* Aim of the exercise
Write out every line below again exactly as it stands, skipping each image.

* Records provided
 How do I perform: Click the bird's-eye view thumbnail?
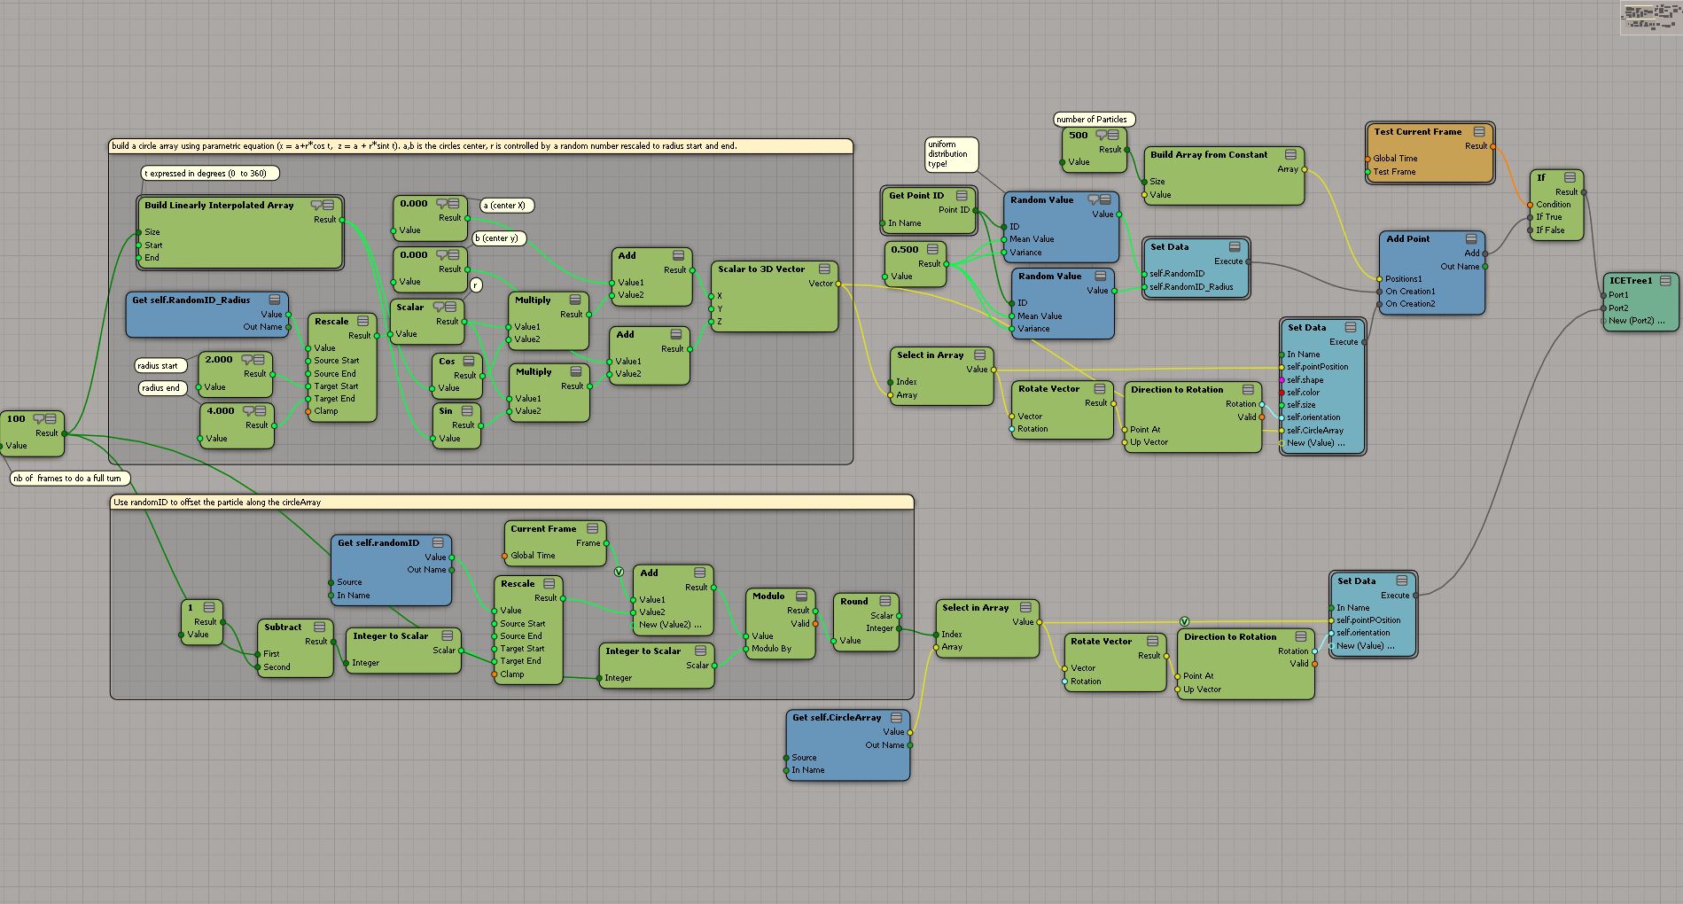click(x=1650, y=18)
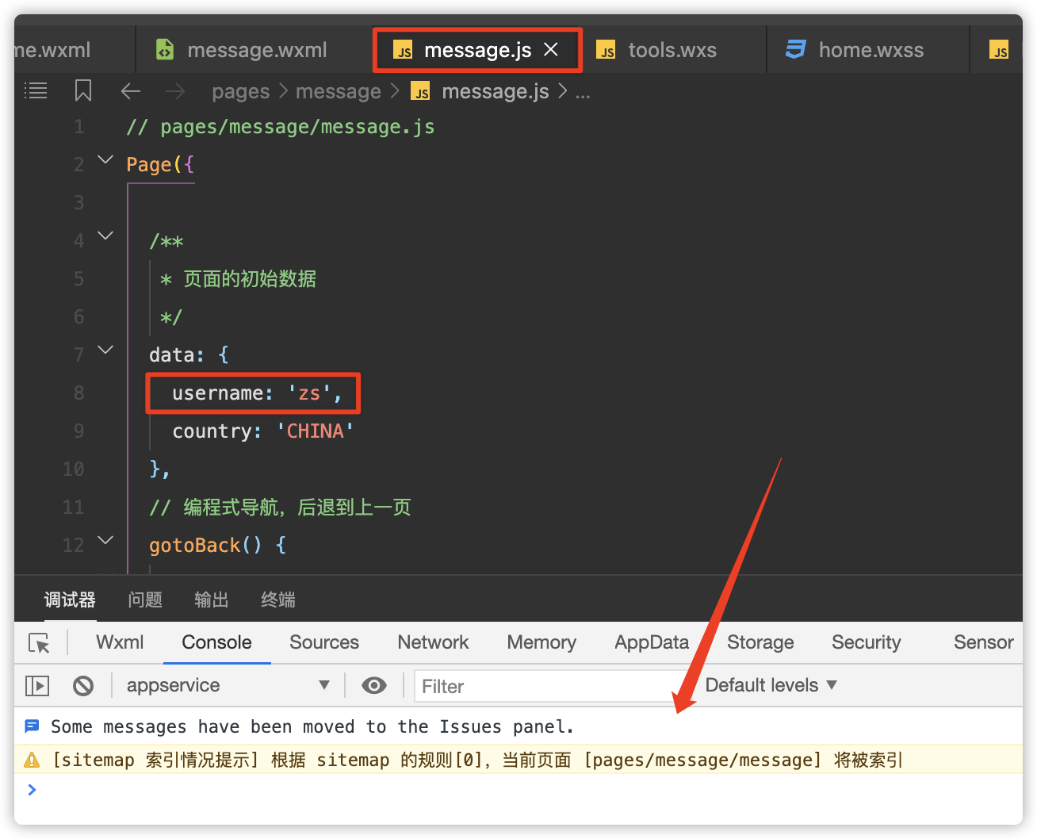Viewport: 1037px width, 839px height.
Task: Clear the console with the prohibition icon
Action: coord(83,685)
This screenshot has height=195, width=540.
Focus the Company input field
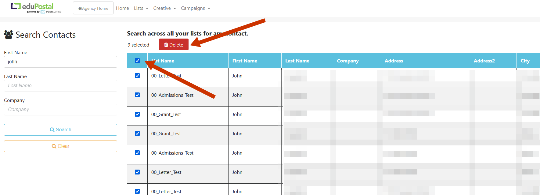point(60,110)
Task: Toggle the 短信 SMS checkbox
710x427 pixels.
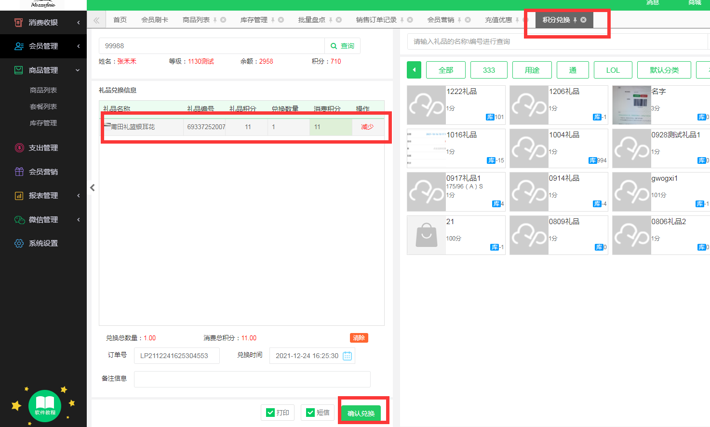Action: point(310,413)
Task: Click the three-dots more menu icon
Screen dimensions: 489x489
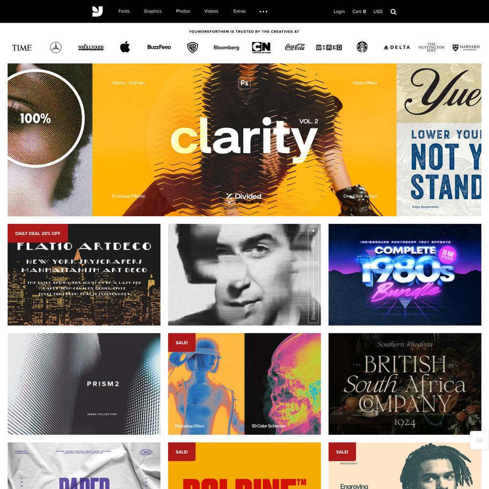Action: pos(263,12)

* Written answer
 How do I perform: Click the bird's-eye view thumbnail?
click(x=1650, y=18)
Viewport: 1037px width, 839px height.
Task: Clear the console with the prohibition icon
Action: coord(83,685)
This screenshot has height=195, width=540.
Focus the Company input field
point(60,110)
Task: Toggle the 短信 SMS checkbox
710x427 pixels.
Action: point(310,413)
Task: Click the three-dots more menu icon
Screen dimensions: 489x489
Action: pos(263,12)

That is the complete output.